Each line, starting at the one with "The height and width of the screenshot is (204, 232)." and running to the end of the data below, is to be set down again exactly, both ends included; leave pictures out.

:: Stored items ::
- Opening Delimiter -
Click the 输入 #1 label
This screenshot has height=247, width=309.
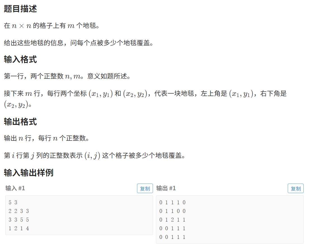click(15, 188)
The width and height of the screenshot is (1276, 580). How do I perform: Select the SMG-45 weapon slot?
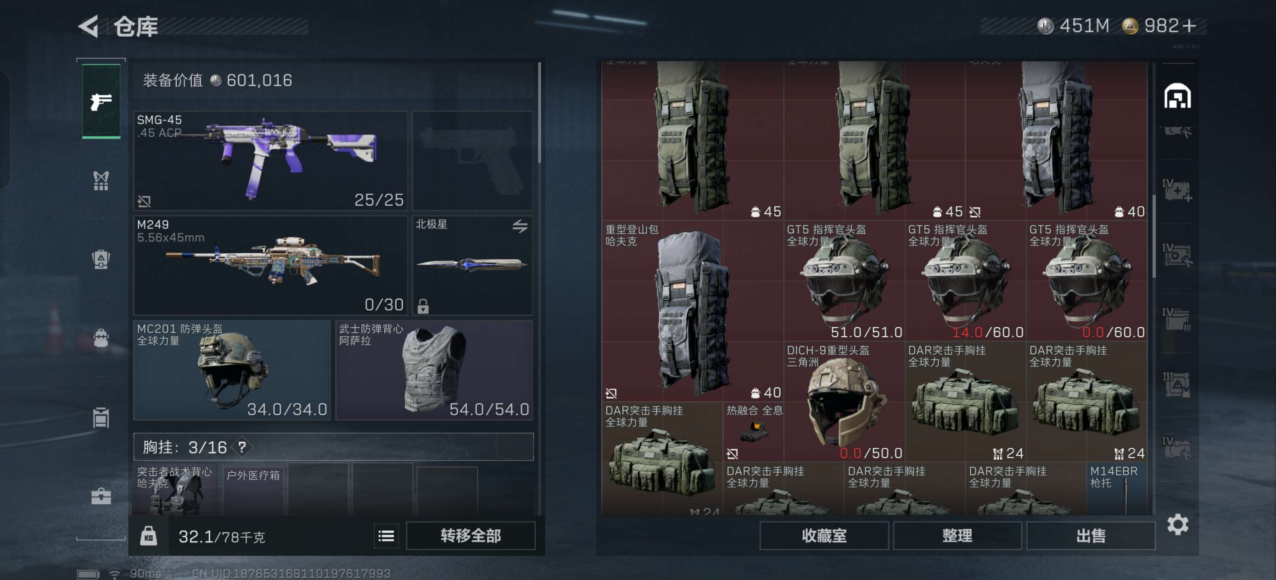270,160
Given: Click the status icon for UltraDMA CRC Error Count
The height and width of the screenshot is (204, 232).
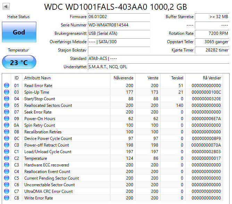Looking at the screenshot, I should click(x=7, y=191).
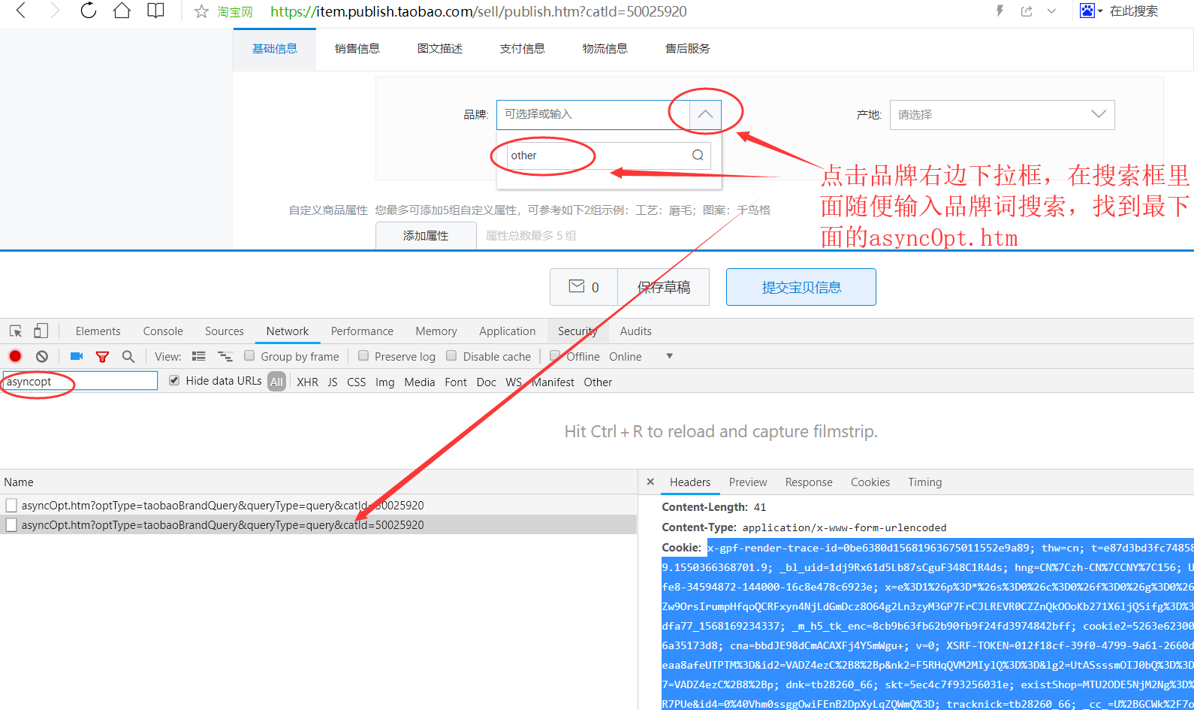Collapse the 品牌 brand dropdown arrow
Image resolution: width=1194 pixels, height=710 pixels.
pos(705,114)
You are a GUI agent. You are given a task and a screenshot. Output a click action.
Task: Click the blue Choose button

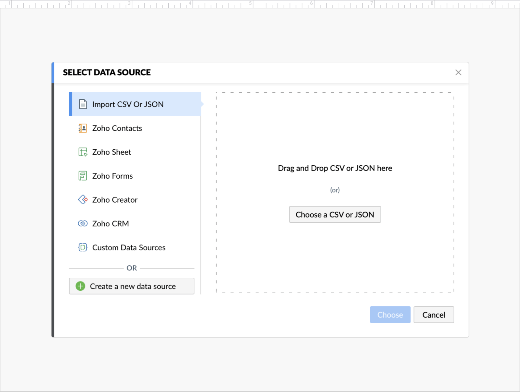click(x=390, y=315)
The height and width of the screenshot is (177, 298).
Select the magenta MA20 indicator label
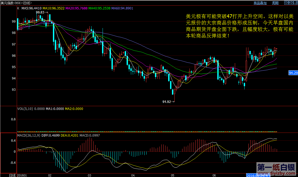tap(77, 8)
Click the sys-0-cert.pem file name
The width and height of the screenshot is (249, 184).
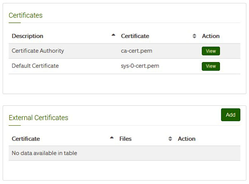click(x=140, y=66)
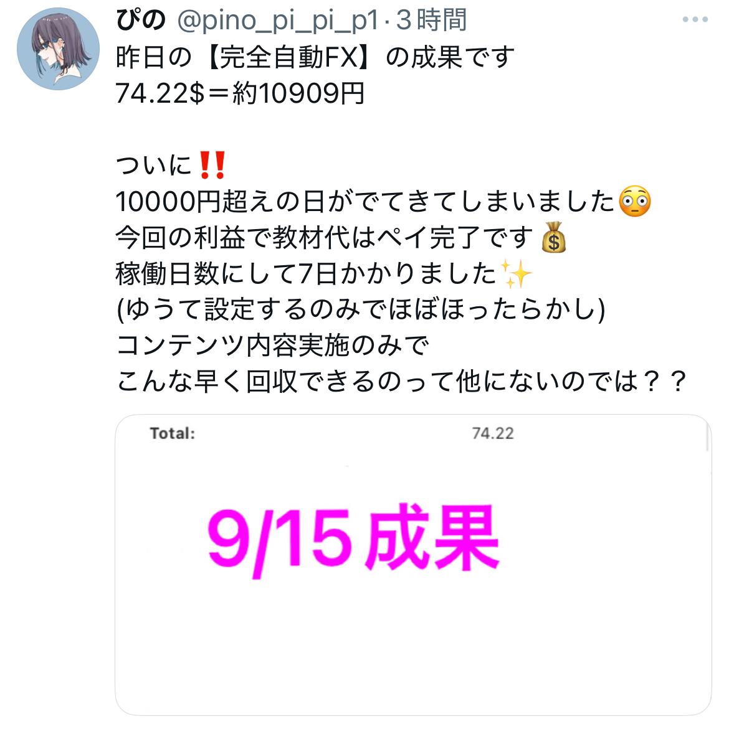The height and width of the screenshot is (729, 729).
Task: Click the ほぼほったらかし parenthetical line
Action: coord(360,309)
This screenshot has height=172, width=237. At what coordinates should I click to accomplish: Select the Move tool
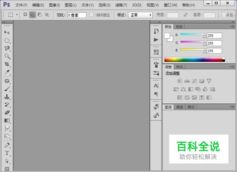7,32
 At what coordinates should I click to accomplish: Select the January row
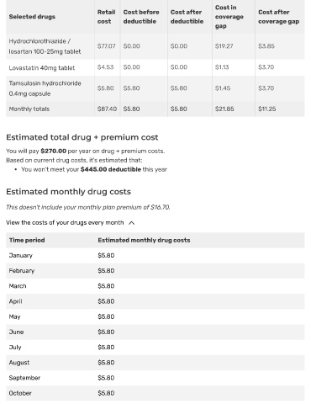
- Closing Delimiter -
:: ANSWER SECTION ::
The height and width of the screenshot is (204, 232).
Looking at the screenshot, I should click(x=7, y=191).
Collapse the 品牌 brand dropdown arrow
Image resolution: width=1194 pixels, height=710 pixels.
pos(705,114)
You are a GUI agent. You are given a task and a screenshot. Output a click action.
Task: Click the blue Choose button

click(x=390, y=315)
The height and width of the screenshot is (177, 298).
Select the magenta MA20 indicator label
tap(77, 8)
Click the sys-0-cert.pem file name
The width and height of the screenshot is (249, 184).
click(x=140, y=66)
The height and width of the screenshot is (729, 729).
Task: Click the ほぼほったらかし parenthetical line
Action: coord(360,309)
This screenshot has height=172, width=237. At what coordinates should I click to accomplish: Select the Move tool
7,32
 At what coordinates should I click to accomplish: Select the January row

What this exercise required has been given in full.